Document text →
□ □ □ □ □

Sunday, June 7, 2015

Shale Plays Need Seals Too

In an earlier post, I argued that there may be significant lateral migration within shale reservoirs that can lead to higher maturity fluids produced from lower maturity areas, and even occasionally dry gas production in the oil window. In this post, I would like to propose that shale reservoirs also need seals to work. 

Sedimentary rocks have a wide range of pore sizes. In a conventional reservoir, HC saturation builds up due to higher capillary pressure caused by the buoyancy of the column (Schowalter, 1979). Saturation is highest at the crest of the reservoir. 

In a shale reservoir, there may not be an effective column. The increase in saturation and capillary pressure is caused by generation of hydrocarbons. However, it will also require the presence of tight rock facies (above, below and laterally) to prevent migration out of the shale due to the increased capillary pressure. From MICP studies on shales, we see that shales have a wide range of displacement pressures (Pd), from 200 psi to >10,000 psi. The typical tight facies may have a Pd of ~6,000 psi mercury-air (~320 psi oil-water). After saturating the adsorptive kerogen, the generated HC fluid begins to fill the zones with larger pores (the reservoirs with low Pd) first. As saturation in the reservoirs builds up due to continued generation, capillary pressure increases, as hydrocarbons invade progressively smaller pores. Saturation may reach >50% when the capillary pressure exceeds the Pd of the seal and migration out of the shale begins. Obviously, without the sealing facies, a homogeneous rock cannot retain high saturation.


HC wet or partially HC wet pores may initially build up saturation without increasing capillary pressure.
 
From the above reasoning, higher Pd for the seals inter-bedded with the more porous zones at various scales ( millimeters, inches, to feet ) leads to higher saturation in reservoir intervals. Some shale plays may not work due to the lack of seals rather than the lack of porosity. Most studies on shale plays to date have focused on the porosity of the reservoirs, which ranges between 5 and 15% typically. If you agree with the above argument, perhaps it is also important to look at the seals (with less than 5% porosity) inter-bedded with, above and below the reservoir zones. 

Zhiyong He, ZetaWare, Inc.

Tuesday, June 2, 2015

Dry Gas, Wet Gas, Condensate and Condensables

At a recent industry conference a poster summarised aspects of the petroleum systems in a particular basin. The authors noted that some reservoirs contained "dry gas" while others contained "wet gas". The boundary between the two was not defined but it was clear from the context that the distinction reflected the condensate content: gases having more than about 20 bbls/MMscf  of condensate were classified as "wet".

□ □ □ □ □

Collected data →
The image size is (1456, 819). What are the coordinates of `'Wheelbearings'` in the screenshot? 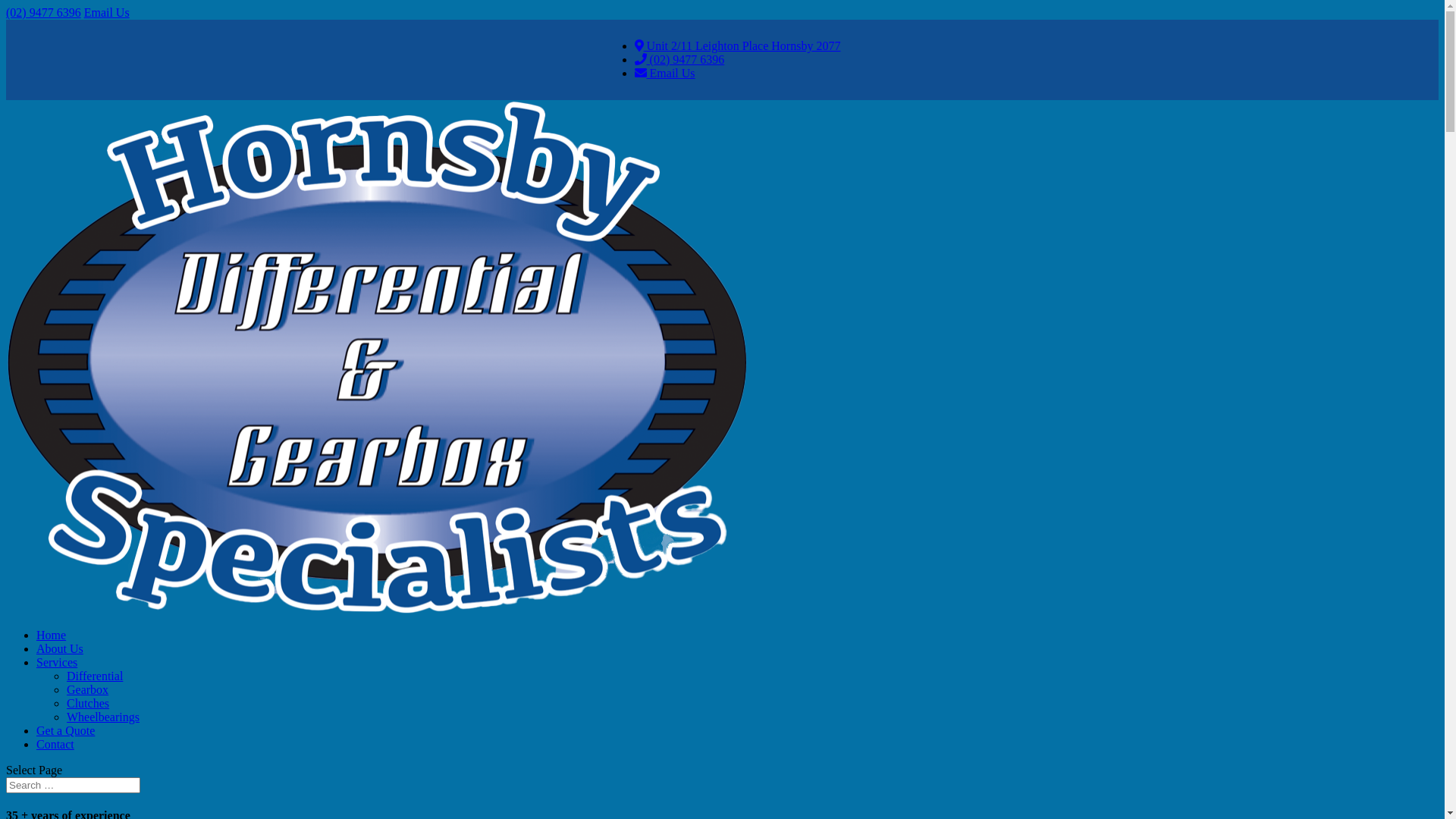 It's located at (102, 717).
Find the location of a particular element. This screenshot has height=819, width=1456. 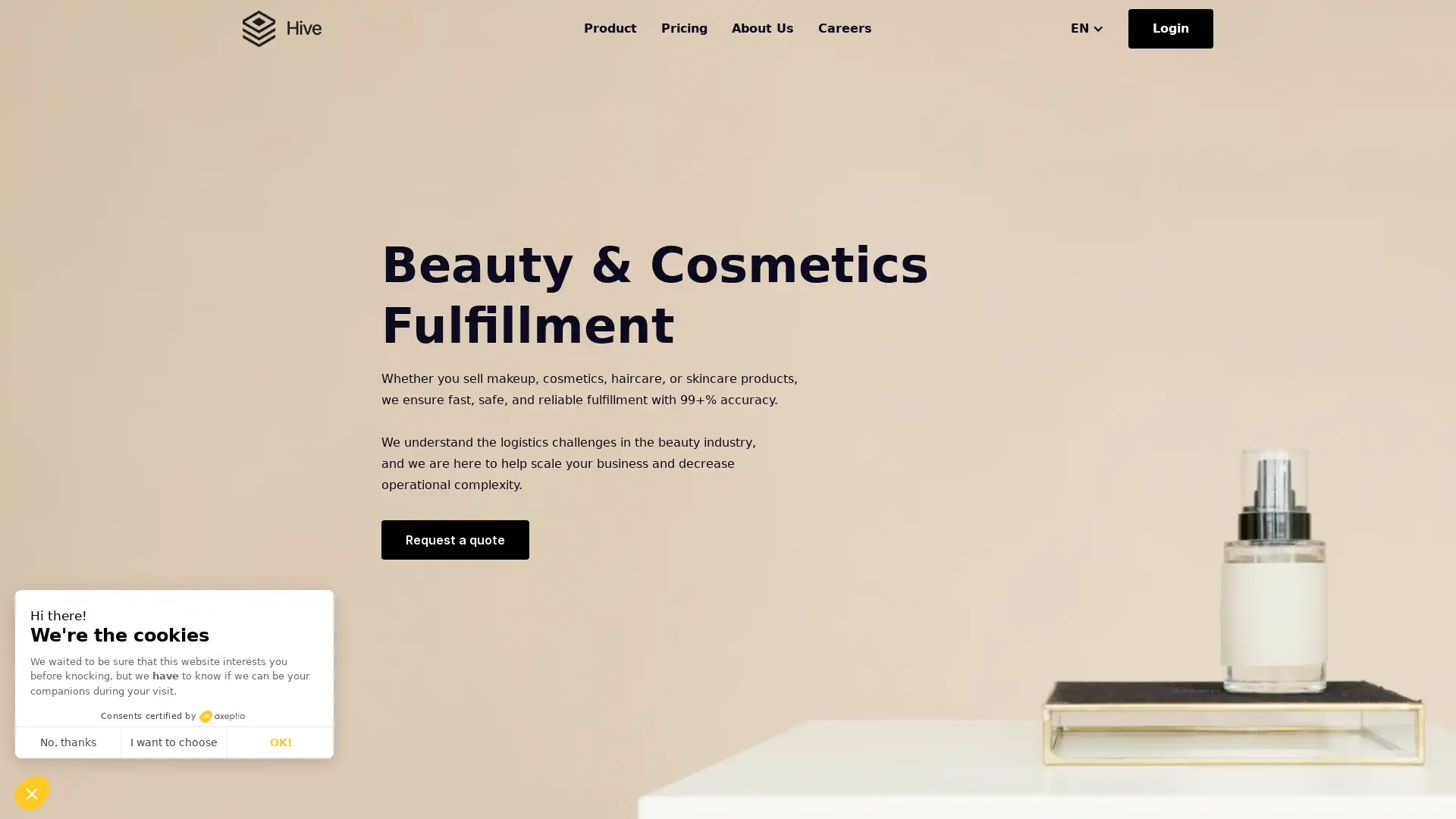

No, thanks is located at coordinates (67, 742).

□ □ □ □ □

Set tasks →
1. Reproduce the blog text word for word from "In an earlier" to "seals to work.".
2. List the terms for kinds of petroleum fluid that appear in the title of the blog text's post dated Tuesday, June 2, 2015.

Solved problems →
1.
In an earlier post, I argued that there may be significant lateral migration within shale reservoirs that can lead to higher maturity fluids produced from lower maturity areas, and even occasionally dry gas production in the oil window. In this post, I would like to propose that shale reservoirs also need seals to work.

2.
Dry Gas
Wet Gas
Condensate
Condensables